Visakha: In early July, tens of thousands attended San Francisco's Rath-yatra parade and festival. Prabhupada addressed them in a sunny meadow in Golden Gate Park, saying that the Bhagavad-gita was the basis of the Krishna consciousness movement. And the Bhagavad-gita reminds us that we are integral parts of God, who is the chief of all living beings. It's God who maintains all living beings. It's He who is the predominator. We are maintained and predominated.
My heart gladdened to hear Prabhupada explain these basic points. He spoke with conviction, and what he said was based on the authority of scriptures and sages throughout the ages. It was also clear and logical and epically relevant. "Why didn't more people 'get' it?" I thought, completely ignoring the grim fact that only weeks before, for some unknown reason, I'd been missing it myself.

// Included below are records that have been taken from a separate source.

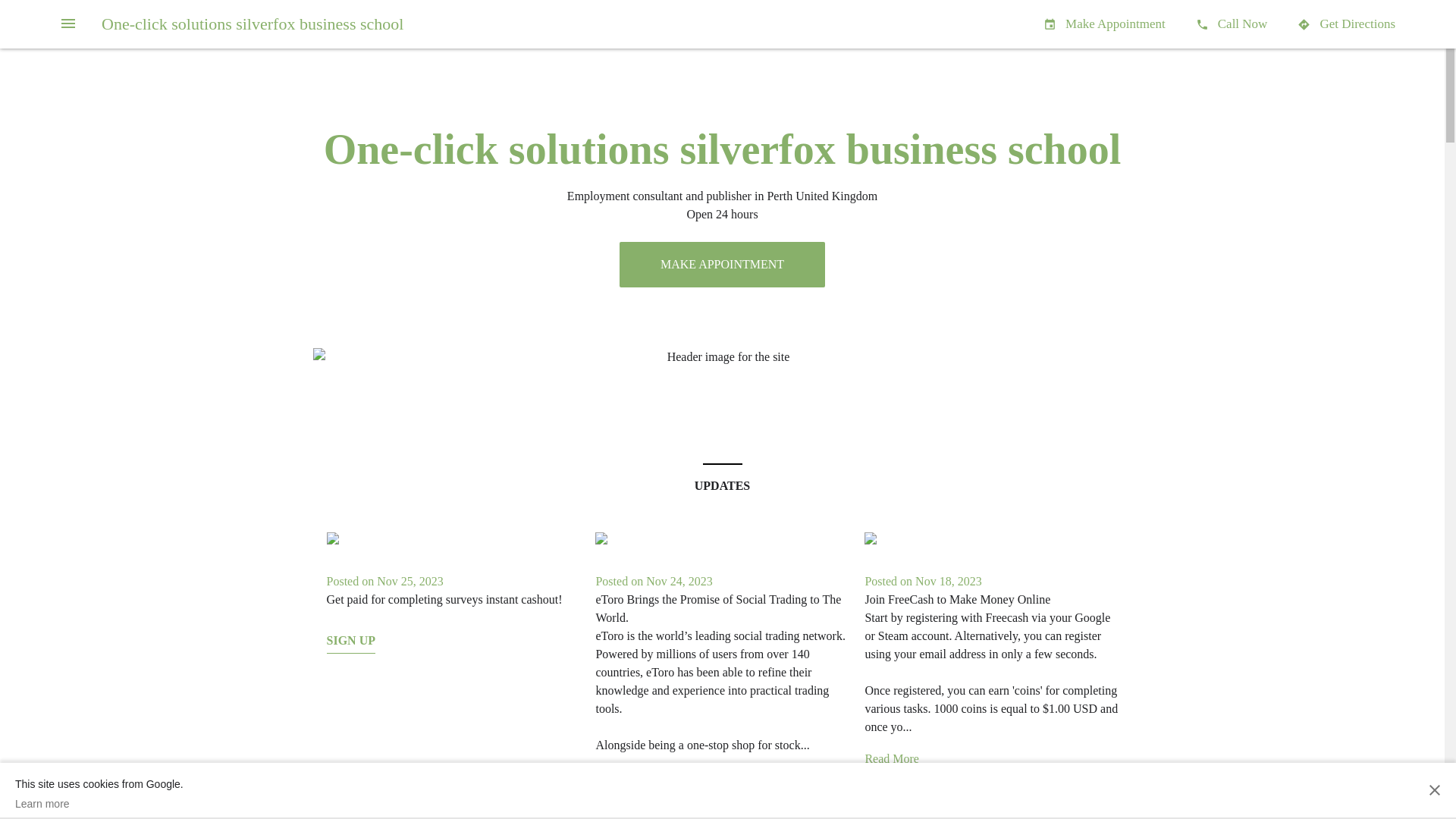
Posted on Nov 18, 2023 Element type: text (922, 580)
Read More Element type: text (891, 758)
SIGN UP Element type: text (350, 643)
SIGN UP Element type: text (888, 802)
MAKE APPOINTMENT Element type: text (722, 264)
Posted on Nov 24, 2023 Element type: text (653, 580)
One-click solutions silverfox business school Element type: text (252, 23)
Learn more Element type: text (99, 803)
Posted on Nov 25, 2023 Element type: text (384, 580)
Read More Element type: text (622, 777)
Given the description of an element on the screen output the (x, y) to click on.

After his talk I started to climb the stage steps to photograph the event when a devotee blocked me, saying, "Women are not allowed on the stage." I explained that I was authorized by Prabhupada to take photos, but this man was adamant. Usually, I devised ways to circumvent such obstacles, but this time I found myself disheartened - after all, the fundamental Krishna conscious understanding was that we're not these male or female bodies but spiritual beings, and besides, this person was interfering with my service, and anyway, women as well as men should be on the stage, and so on.
Suddenly weary, I meandered to the middle of the field behind the audience and plopped down on an empty chair, thinking, "If I could think of something better to do than Krishna consciousness, I'd surely do it." I wondered what my life would have looked like if Prabhupada hadn't entered it. Through a lens of oversimplification, I suddenly saw myself caught in a web of competition, clambering for photographic assignments, climbing a ladder of prestige while trying to ignore a pervasive stench of phoniness and meaninglessness. Probably drinking more than wise. Hiding beneath a layer of competence and conviviality. Certainly confused. In summary, miserable.
After a short time the kirtan intensified. I looked up to see Prabhupada getting off his seat. He took a bunch of pink roses and threw them one by one into the huge crowd. Finally, he threw what was left of the bunch and, raising his arms, began to dance. I stood on the chair I'd been sitting on and realized I was in an ideal spot to take photographs: in the lower part of the frame were the audience's upraised hands - black and white, men's and women's, young and old - and in the center was an ecstatic Prabhupada surrounded by his blissful students. Behind him stood the Deities.
The experience left me humbled: how easily my consciousness had drooped. How much I needed help with my service, and how ignorant I was of the ways in which that help came. Clearly, awareness of Krishna, which was natural for Prabhupada, was superficial for me. Yet, also clearly, someone was trying to help me. I bowed my head in thanks.